» **DATASET RECORDS**
.....

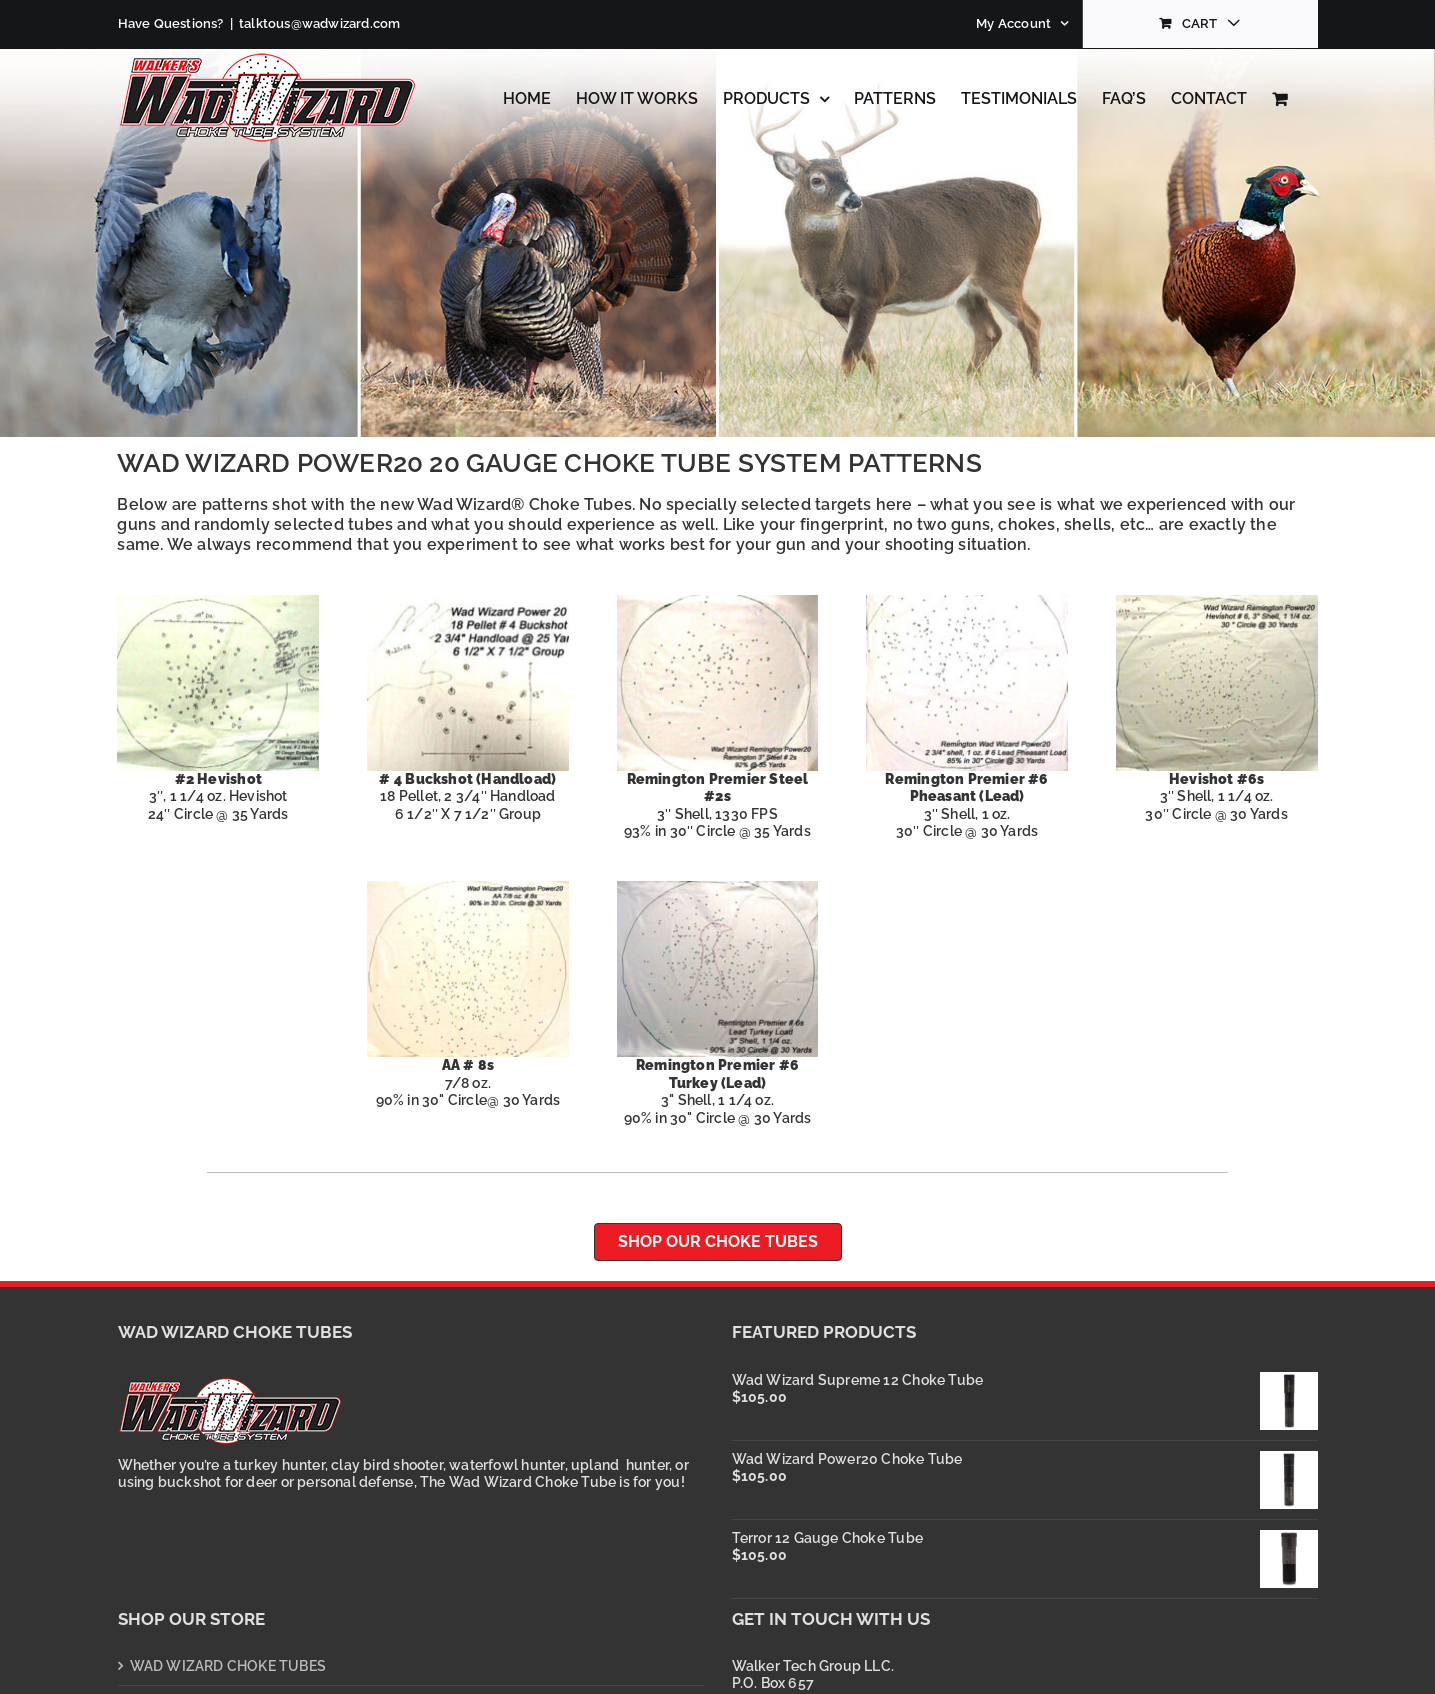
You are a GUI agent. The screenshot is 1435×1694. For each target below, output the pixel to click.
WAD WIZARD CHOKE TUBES (228, 1666)
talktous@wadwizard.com (320, 23)
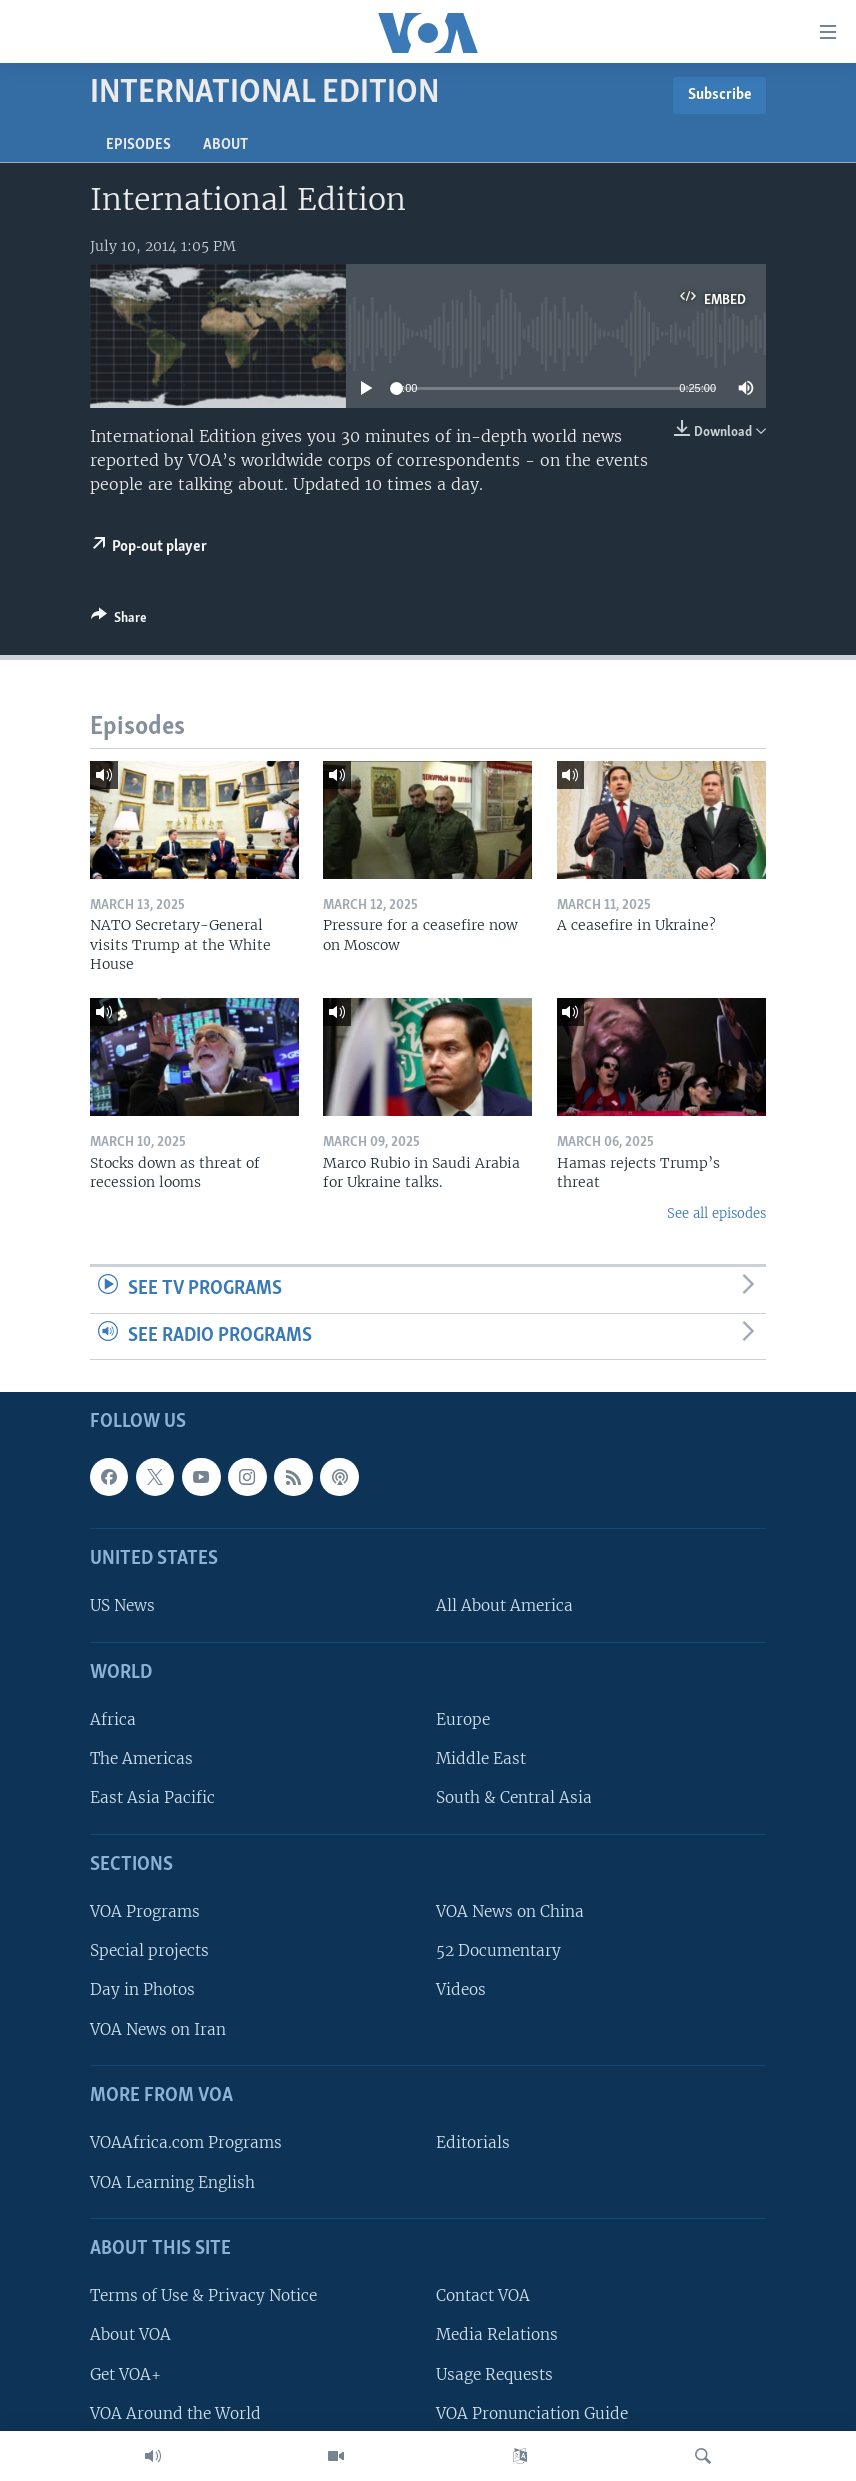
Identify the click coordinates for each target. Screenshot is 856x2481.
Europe (463, 1720)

.....

» **TASK OBJECTIVE**
Retype every line of the records word for word, omitting the pictures.

» **SOLUTION FOR THIS TASK**
You are a GUI agent. The screenshot is 1435×1694. For each target below, output the pixel to click.
WAD WIZARD CHOKE TUBES (228, 1666)
talktous@wadwizard.com (320, 23)
Identify the click coordinates for each target. Screenshot is 856x2481.
Europe (463, 1720)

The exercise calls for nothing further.